Her mother, a housewife, has been in frail health for a long time and the repeated visits and reactions of her neighbors are making matter worse, she said. Soldiers allegedly patrolled the area telling neighbors she’s a lawbreaker. Moreover, Chonticha said they entered the residential village without providing the security guards with proper ID cards.
“Often times, an unknown car, whose front and back license plates did not match, would simply park in front of my parents’ home, and the driver would take photos of the town house or my mom talk with neighbors and leave,” she said. “This is harassment. Neighbors have also become wary and more distant to my parents.”
She said the intimidation made her feel more negatively about the junta.
“There’s the loss of privacy. Not knowing if your phone is being tapped,” she said, adding that a reliable source said her phone calls – incoming and outgoing – were being monitored. “At times the phone produces hazy noises, but I don’t really have concrete evidence.”
Saying the loss of privacy was too much, Chonticha left her home in Pathum Thani’s Lam Luk Ka district a few months after the coup and has moved from one anonymous apartment to another.
But that didn’t put a stop to the attention she was getting from the authorities. Oftentimes, while engaging in public anti-junta activities, she said plainclothed police officers would sexually harass her.
“One day I was asked why my boobs were so big today,” she said. “I said it’s not kosher, but he just laughed. I was stunned and just walked away. One even sent a text message wishing me a Happy Valentine’s Day.”
She said some policemen and soldiers still call her up on her mobile phone. She reckoned it’s pointless to change the phone number because it wouldn’t be difficult for them to obtain the new one.
“All this harassment made me worried. Where’s my privacy?” she said.
Despite the pressure, Chonticha said they didn’t change her mind.
“Their goal was to control me but they failed. In fact it only served to show how terrible the dictatorial system is and the needs for change,” she said.
The price Chonticha paid was dear, however.
By late last year, after the death of King Bhumibol, Chonticha said she became the object of a social media witch hunt, where she was accused of being anti-monarchy. She said the stress caused her to throw up after eating and experience numbness on the left side of her body. She blamed the latter on an electric shock she and others experienced while protesting on the first anniversary of the May 22 coup at the Bangkok Arts and Culture Centre in 2015. They never determined the cause.
Earlier this year, she fainted. She was taken to a hospital and diagnosed with a migraine. A psychiatrist she later spoke to wrote four letters on a sheet of paper.
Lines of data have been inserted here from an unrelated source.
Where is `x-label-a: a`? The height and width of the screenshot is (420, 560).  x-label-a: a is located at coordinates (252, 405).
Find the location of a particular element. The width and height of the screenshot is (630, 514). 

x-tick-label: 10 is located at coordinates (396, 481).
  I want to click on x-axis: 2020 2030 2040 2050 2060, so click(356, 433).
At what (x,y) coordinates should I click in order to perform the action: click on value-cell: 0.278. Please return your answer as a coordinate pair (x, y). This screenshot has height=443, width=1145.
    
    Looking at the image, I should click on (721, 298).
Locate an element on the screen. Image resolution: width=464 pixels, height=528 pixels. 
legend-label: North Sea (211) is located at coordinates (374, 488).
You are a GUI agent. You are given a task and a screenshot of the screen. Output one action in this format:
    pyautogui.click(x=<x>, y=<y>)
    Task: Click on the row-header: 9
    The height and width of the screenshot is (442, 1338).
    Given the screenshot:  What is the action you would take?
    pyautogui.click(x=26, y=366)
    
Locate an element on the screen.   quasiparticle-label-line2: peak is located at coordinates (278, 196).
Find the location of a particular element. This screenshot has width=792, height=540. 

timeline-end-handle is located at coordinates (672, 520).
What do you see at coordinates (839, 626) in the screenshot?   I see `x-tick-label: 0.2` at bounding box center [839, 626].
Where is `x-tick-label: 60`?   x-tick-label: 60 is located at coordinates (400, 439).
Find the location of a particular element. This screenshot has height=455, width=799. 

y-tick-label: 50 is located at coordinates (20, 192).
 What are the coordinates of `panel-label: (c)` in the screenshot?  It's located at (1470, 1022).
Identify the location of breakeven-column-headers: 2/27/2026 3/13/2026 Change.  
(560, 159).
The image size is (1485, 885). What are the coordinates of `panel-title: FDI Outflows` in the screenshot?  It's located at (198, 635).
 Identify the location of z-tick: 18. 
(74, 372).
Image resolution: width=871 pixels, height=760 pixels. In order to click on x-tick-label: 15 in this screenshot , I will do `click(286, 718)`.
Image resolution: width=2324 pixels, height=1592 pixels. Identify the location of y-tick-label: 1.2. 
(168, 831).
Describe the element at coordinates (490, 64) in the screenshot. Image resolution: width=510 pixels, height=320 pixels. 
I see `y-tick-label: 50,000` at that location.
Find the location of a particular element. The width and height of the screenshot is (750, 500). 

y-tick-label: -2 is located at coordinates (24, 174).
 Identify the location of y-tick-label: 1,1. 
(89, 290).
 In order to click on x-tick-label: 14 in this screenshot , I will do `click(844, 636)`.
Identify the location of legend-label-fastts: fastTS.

It read “PTSD,” or post-traumatic stress disorder.
“I was confused and didn’t know what it was at the time. It must have been scary, so the psychiatrist didn’t even tell me verbally. I asked him what it was, but he didn’t explain to me. He said I should just go and look it up and come back for consultation,” she said.
When she was in prison, she had to be prescribed sleeping pills because insomnia would keep her awake until 3am, with just an hour or two to sleep before guards woke the prisoners up.
Today she still wakes from nightmares thinking she is being woken by a guard. Chonticha is considering seeking a new psychiatrist. Those she’s met at public hospitals haven’t worked because she refused to open up and talk about her travails.
It’s been over a month now since she last saw a therapist. She said, if anything, she would likely seek a psychiatrist she can trust isn’t a junta supporter to feel sure she’s getting proper treatment.
“I am not surprised that I can’t trust this society. We are living under a dictatorship wherein those who harm us are the very same people who arrest us and take us to the military court,” she said, acknowledging that the past three years’ experiences have made her somewhat paranoid. “Those who sent us to prison are the very same people who harm us.”